Our royal invitation to God’s table: Pentecost 8

Our royal invitation to God’s table: Pentecost 8

Eighth Sunday after Pentecost,   July 15, 2018

Year B, Proper 10: 1 Samuel 6:1-5; Psalm 24; Ephesians 1:3-13; Mark 6:14-29

CLICK HERE to listen to the recorded sermon.


Have you ever wondered, even for a moment, what it would be like to be royalty? Have you ever indulged in a daydream that you’re really the child of a king or a queen? I know I did because when I was young the British Royal Family had children my age and I always thought Queen Elizabeth was the most beautiful mother.

Well, in today’s first reading and gospel lesson, we get a glimpse into the lives of two royal families. Neither has a happy, fairytale ending.

The first couple, in our first lesson, is King David and Michal, his wife, who was the daughter of King Saul. If we know the backstory of Michal and David, there’s a line in this lesson that really sticks out. It’s when Michal looks out the window and sees David dancing before the Lord. And then we hear, “and she despised him in her heart.” That line should break our hearts a little because this is not the happy story that their romantic beginnings portended.

 Michal was the second daughter of King Saul. Saul had vowed that whoever killed Goliath would obtain his first daughter in marriage. But when David kills Goliath, Saul is jealous of David and reneges on his vow and marries the older daughter to someone else.

Turns out that’s good news for Michal, because according to 1st Samuel, Chapter 18, “Michal loved David”.

When her father Saul finds this out, he decides to use this to his advantage in his hostility toward David. He tells David he can have Michal as his wife – he can marry into the royal family – if David kills one hundred Philistines. Saul is certain David will end up the victim of some Philistine, but David kills two hundred. He gets to marry Michal.

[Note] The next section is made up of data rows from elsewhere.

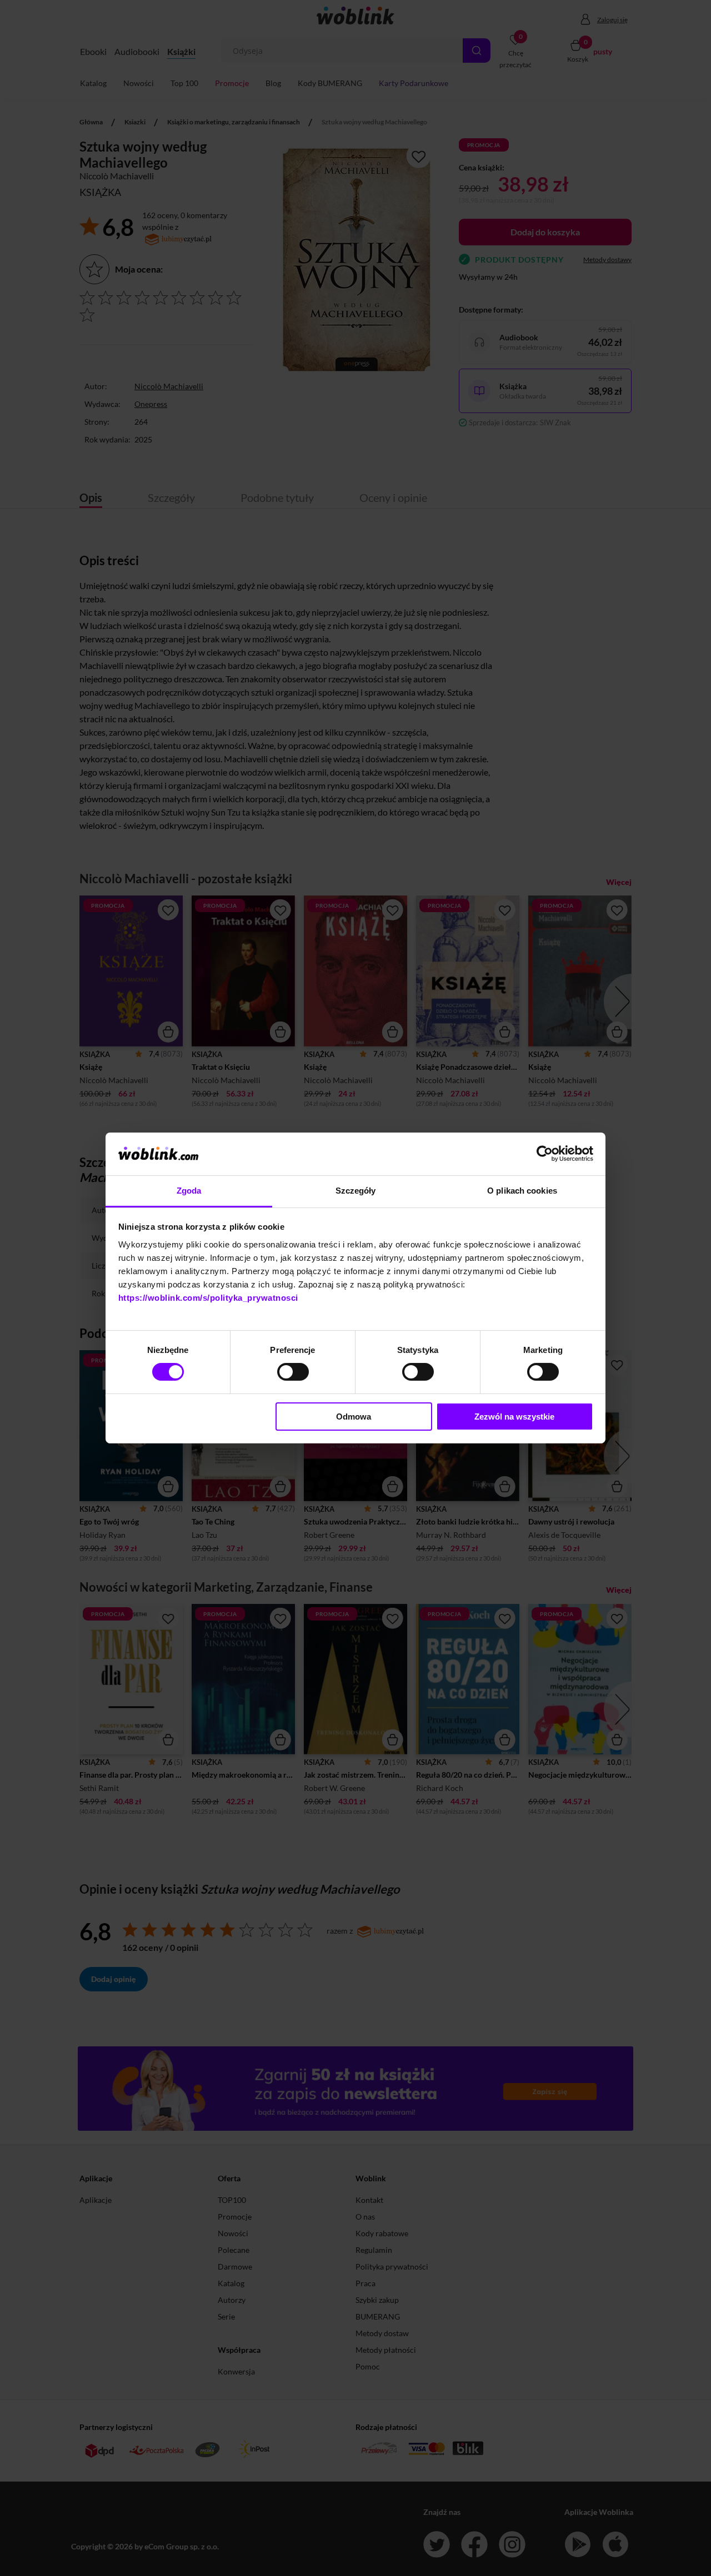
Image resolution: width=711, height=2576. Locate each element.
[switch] (293, 1372)
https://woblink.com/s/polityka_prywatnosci (208, 1297)
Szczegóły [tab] (356, 1190)
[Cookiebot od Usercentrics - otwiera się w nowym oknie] (544, 1153)
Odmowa (353, 1416)
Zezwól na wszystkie (514, 1416)
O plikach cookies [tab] (522, 1190)
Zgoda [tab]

Saul sends his soldiers to kill David, but Michal protects him. She lowers David out the window, then dresses up an idol like David, complete with his clothes and a goat-hair wig, puts it in bed, and pulls the covers over it. Saul’s soldiers burst into the room, pull back the covers, and—no David (1 Samuel 19:11-17).

With David on the run, Saul gives Michal in marriage to someone else. And in the meantime, David also takes a couple more wives.

Michal loved David.

Eventually, David becomes king and demands Michal back. Maybe it was love after all. Maybe it was just getting back what belonged to him. We aren’t told when exactly Michal stopped loving David. Maybe it was when they were separated, and she didn’t know what had happened to him. Maybe it was when he took her back from a man who begged him not to. Maybe it was when she met the other wives he had married in the meantime. What we do know is that day, watching David dance for the Lord with joyful abandon, she sees David and she hates him.

David was a great king, but a great husband? Michal might say not. No fairytale “happily ever after” here.

King Herod, in our gospel lesson, has other troubles in the marriage and family department. He has divorced his first wife and married Herodias, his brother’s wife. Since his brother was still alive at the time, this was against Jewish law, and John the Baptist calls him on it. Herod is supposed to be keeping Jewish law, not flouting it. But neither Herod nor Herodias like John the Baptist criticizing their marriage in public, so John the Baptist is arrested and thrown in jail.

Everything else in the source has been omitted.